This is a guest post by Sarah Skerik, PR Newswire’s vice president of social media, and the author of Unlocking Social Media for PR. You can follow her on Twitter at @sarahskerik.
About once a month, as I trawl public relations blogs, discussion groups, and Twitter streams, I’ll run across the assertion, “The press release is dead.” Is this true? The answer is no, but that’s a qualified no. Press release views on PR Newswire’s web site are 30% higher than the averages recorded in 2009. And people share thousands of press releases on Twitter, Facebook, and other social networks. People do read and share press releases.
That said, a lot about press releases has changed – from their audiences to their formats. Press releases haven’t exclusively been the domain of just professional media for years. In fact, a variety of publics and stakeholders are now legitimate audiences for press releases. And with that new audience has come new demands for press release content. Readers want the underlying story, they want pictures, and they want video. They want to learn more about the topics of interest to them, and they want to experience the news, not simply read it.
Needless to say, long, impenetrable, self-serving, jargon-laden press releases are limping to their graves, groaning under the weight of ego-laden quotations and editing-by-committee.
3 Reasons Press Releases Are Still Relevant
One question remains: Why are press releases still relevant, considering the sea of information now available online? There are a few reasons:
1. Authority: The very sea of information available causes some problems for your audience, in terms of what content can be trusted. Press releases are de facto statements of record for an organization, and as a result, they convey credibility and are perceived as being official, verifiable – by both professional media and the public.
2. Packaging: Well written press releases tell the whole story – the who, what, where, when, why and how – within a single message. They’re well suited for the ever-diminishing attention span of audiences.
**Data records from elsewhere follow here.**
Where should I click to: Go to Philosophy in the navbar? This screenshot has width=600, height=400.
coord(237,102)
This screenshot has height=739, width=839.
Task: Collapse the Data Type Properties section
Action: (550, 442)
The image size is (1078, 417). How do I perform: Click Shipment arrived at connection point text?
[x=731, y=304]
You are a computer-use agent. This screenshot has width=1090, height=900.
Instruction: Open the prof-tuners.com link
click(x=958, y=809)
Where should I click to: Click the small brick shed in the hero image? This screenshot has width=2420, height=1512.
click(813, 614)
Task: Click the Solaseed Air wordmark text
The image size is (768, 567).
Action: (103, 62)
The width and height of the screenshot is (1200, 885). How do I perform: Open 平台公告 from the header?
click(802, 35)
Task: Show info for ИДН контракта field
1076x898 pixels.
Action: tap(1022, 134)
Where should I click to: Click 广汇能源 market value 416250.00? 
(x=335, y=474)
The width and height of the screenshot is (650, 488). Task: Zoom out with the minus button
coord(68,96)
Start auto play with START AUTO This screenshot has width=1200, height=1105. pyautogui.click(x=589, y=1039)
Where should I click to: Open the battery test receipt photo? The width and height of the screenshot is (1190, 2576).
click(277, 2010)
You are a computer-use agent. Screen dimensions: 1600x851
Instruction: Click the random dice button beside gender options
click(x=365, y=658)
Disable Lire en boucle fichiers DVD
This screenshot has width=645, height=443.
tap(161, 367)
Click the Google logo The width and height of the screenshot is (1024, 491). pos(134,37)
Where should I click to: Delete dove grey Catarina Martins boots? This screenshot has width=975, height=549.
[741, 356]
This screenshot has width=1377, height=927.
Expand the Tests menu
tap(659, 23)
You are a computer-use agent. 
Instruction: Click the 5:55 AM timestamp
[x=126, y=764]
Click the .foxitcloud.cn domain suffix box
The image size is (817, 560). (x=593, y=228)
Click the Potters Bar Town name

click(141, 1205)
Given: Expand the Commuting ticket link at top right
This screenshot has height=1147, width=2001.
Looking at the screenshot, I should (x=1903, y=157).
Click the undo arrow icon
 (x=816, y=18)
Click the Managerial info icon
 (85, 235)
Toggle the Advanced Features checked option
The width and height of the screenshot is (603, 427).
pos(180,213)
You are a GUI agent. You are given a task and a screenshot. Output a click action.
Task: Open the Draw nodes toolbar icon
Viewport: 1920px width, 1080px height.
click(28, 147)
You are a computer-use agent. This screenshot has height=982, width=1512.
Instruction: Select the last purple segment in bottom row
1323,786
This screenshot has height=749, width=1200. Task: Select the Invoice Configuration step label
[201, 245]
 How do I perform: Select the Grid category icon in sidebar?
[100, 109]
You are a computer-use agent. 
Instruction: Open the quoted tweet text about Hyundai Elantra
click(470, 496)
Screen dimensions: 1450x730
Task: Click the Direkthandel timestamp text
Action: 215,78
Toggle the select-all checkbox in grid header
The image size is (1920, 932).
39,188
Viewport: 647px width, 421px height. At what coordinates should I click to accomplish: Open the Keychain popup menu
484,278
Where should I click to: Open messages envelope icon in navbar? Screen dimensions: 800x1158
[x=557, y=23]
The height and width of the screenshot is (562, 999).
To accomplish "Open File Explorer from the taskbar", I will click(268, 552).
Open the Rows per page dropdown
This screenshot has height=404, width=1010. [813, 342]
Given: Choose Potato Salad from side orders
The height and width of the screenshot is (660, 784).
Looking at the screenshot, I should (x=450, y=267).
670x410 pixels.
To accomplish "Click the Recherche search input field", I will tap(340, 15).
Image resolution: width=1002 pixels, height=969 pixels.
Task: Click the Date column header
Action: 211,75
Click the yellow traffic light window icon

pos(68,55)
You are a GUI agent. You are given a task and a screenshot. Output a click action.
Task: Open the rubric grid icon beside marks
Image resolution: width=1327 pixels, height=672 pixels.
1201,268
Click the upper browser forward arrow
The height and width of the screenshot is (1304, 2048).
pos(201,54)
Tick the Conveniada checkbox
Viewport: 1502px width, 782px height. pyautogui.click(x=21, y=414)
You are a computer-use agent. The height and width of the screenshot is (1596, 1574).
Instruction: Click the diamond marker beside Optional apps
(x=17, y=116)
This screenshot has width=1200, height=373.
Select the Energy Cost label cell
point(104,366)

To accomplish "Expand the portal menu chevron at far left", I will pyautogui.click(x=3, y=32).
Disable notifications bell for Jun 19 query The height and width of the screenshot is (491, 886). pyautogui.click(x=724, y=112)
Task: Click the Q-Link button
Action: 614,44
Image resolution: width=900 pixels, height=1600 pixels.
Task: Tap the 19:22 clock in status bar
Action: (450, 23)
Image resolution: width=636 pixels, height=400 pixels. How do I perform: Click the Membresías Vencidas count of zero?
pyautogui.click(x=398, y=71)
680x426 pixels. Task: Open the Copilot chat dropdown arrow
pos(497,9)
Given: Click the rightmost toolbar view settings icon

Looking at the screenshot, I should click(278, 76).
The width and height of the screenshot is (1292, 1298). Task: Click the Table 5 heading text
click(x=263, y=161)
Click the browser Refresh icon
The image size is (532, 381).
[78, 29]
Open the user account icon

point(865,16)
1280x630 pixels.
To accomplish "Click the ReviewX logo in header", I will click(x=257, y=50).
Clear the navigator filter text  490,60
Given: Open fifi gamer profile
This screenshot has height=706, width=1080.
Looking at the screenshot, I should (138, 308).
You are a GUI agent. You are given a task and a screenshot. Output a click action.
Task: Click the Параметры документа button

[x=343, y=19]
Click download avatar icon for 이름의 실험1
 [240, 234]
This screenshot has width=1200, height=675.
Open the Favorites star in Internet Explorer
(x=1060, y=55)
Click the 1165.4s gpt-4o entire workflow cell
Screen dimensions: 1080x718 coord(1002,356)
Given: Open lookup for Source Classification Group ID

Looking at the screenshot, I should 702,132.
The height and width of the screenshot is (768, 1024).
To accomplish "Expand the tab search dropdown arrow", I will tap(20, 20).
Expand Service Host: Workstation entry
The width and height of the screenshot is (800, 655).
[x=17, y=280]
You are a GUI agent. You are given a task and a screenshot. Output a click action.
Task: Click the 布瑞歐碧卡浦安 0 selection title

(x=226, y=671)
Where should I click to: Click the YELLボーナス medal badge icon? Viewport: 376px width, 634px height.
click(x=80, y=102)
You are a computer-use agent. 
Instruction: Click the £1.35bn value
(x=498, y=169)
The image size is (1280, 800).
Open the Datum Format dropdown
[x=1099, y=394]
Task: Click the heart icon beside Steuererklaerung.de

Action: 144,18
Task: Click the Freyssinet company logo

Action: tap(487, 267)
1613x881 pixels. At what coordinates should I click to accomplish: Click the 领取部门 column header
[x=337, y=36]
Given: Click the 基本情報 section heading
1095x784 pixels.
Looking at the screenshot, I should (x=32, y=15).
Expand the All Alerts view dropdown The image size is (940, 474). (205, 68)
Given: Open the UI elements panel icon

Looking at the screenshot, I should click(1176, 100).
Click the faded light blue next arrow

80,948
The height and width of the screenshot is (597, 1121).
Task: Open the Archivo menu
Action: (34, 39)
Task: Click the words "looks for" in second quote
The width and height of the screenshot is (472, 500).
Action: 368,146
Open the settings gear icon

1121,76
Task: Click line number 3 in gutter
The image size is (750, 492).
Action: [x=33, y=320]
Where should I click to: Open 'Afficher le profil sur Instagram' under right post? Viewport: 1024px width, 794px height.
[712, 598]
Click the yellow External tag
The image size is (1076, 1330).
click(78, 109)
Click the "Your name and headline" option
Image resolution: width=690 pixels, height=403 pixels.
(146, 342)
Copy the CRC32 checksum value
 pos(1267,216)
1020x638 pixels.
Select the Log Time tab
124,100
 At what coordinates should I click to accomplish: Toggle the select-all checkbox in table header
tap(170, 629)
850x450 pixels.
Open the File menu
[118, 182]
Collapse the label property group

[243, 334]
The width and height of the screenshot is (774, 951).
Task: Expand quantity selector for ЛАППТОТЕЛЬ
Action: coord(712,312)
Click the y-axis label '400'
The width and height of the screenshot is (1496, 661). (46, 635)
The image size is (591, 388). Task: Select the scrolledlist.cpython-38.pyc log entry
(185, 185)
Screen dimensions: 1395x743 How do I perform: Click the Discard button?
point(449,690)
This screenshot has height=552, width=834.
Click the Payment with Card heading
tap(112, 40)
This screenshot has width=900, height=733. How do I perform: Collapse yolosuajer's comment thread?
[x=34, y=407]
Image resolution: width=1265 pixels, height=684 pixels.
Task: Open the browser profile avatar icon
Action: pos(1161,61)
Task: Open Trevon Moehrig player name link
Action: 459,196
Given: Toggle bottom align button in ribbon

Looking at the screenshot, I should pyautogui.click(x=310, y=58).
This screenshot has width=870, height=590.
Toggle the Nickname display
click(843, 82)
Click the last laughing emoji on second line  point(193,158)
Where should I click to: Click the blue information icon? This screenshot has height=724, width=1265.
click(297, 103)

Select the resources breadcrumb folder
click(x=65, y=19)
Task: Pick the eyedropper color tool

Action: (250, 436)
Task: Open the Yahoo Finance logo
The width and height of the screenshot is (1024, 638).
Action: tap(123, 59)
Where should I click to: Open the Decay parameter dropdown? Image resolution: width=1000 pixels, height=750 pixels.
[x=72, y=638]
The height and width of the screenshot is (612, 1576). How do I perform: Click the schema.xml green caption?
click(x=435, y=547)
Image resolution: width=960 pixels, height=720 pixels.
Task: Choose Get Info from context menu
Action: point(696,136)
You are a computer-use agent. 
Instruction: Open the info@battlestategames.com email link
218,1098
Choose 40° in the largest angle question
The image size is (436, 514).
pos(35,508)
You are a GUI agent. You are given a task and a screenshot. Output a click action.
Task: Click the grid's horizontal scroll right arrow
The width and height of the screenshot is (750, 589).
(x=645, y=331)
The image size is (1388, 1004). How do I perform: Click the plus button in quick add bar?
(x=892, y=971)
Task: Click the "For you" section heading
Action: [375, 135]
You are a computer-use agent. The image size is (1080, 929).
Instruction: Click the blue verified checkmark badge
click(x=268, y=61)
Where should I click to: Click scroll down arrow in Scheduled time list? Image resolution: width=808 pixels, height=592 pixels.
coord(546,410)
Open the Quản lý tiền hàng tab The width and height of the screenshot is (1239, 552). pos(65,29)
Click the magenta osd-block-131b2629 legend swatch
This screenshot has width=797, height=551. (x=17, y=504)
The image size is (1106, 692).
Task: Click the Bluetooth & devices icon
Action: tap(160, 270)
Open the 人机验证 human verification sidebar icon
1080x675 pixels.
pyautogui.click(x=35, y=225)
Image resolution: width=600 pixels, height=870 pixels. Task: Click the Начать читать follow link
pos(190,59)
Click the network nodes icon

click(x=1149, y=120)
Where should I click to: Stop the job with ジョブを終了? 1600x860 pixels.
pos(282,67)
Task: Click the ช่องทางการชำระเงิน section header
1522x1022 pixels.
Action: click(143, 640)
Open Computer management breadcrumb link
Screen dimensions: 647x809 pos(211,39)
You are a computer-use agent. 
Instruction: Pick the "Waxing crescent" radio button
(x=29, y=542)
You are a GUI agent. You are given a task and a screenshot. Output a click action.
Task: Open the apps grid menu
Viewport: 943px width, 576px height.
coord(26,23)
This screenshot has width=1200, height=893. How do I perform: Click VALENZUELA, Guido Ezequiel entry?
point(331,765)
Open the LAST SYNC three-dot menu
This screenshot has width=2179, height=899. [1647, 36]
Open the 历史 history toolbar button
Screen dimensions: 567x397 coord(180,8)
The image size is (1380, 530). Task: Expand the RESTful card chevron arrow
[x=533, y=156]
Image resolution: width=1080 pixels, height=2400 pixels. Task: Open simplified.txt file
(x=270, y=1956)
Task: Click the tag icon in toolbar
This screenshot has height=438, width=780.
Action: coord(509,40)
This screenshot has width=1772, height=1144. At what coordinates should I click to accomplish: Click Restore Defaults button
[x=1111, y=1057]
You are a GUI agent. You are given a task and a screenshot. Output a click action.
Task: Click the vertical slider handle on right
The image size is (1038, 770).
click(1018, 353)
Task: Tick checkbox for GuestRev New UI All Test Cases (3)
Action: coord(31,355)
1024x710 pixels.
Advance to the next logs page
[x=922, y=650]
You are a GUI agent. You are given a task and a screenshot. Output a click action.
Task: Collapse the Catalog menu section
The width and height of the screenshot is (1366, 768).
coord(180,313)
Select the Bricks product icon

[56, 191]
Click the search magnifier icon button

3. Portability: Press releases are meant to be reproduced, shared, and quoted, removing any barriers or concerns about copyright that may cause your audience to hesitate.
As a communications medium, press releases are unquestionably viable, despite the fact that communicators have more tools than ever of which they can avail themselves. But the medium is only as good as the message. A clunker is a clunker, no matter how it’s formatted. Boring and irrelevant messages are, simply put, a waste of everyone’s time.
3 Characteristics of a Successful, Modern-Day Press Release
To gain and keep attention today, successful content – whether we’re talking about a press release, a blog post or an entire web site – needs to fit the requirements of today’s audiences and how they consume information. Here are some characteristics of successful press releases:
1. It’s nimble. Successful messages are built to fit multiple formats. They feature tweetable headlines and factoids, search engine-friendly elements (e.g. keywords, links, etc.), compelling visuals, and an easy-to-share landing page that renders nicely across LinkedIn, Facebook, Google+, and other networks.
2. It’s atomized. Your audience doesn’t live in one place, and neither should your press releases and other content. Derive one piece of content from another, such as turning a webinar into a series of blog posts, a podcast or video, a PowerPoint presentation or pdf, an infographic – and distribute each accordingly. Likewise, a simple press release can be similarly atomized. You can tweet a variety of key points, upload accompanying multimedia to YouTube, Flickr, Tumblr, SlideShare, and any number of other sites, and you can offer an insider, engineering, or customer perspective on the company blog. In this case, more is truly more.
3. It’s useful. Content needs to interest, inform, or entertain the audience...period. When determining how to communicate with your audiences and what vehicles to employ, take into account the outcomes you need to generate, the actions you want to encourage, and where your intended audiences live. As you do so, be willing to re-think press releases and other content. You may find some unusual opportunities.
The Lead-Gen Potential of Press Releases
Lead generation, for example, has not been the traditional realm of public relations. However, press releases can be very valuable lead-gen tools because of their authority and portability, as well as the simple fact that they tend to be widely shared. They’re especially useful when you need to reach beyond the universe of people you know (e.g. those in your email database or your Facebook fans) and find new audiences within previously uncharted verticals. Given their specificity, press releases can do a pretty spectacular job of finding your audience for you. Embedding a call-to-action for your publics within the text of the release instead of simply offering a contact for interested media creates a pathway for potential customers, directly from a credible and widely-distributed source, which, in effect, acts as a distributed landing page.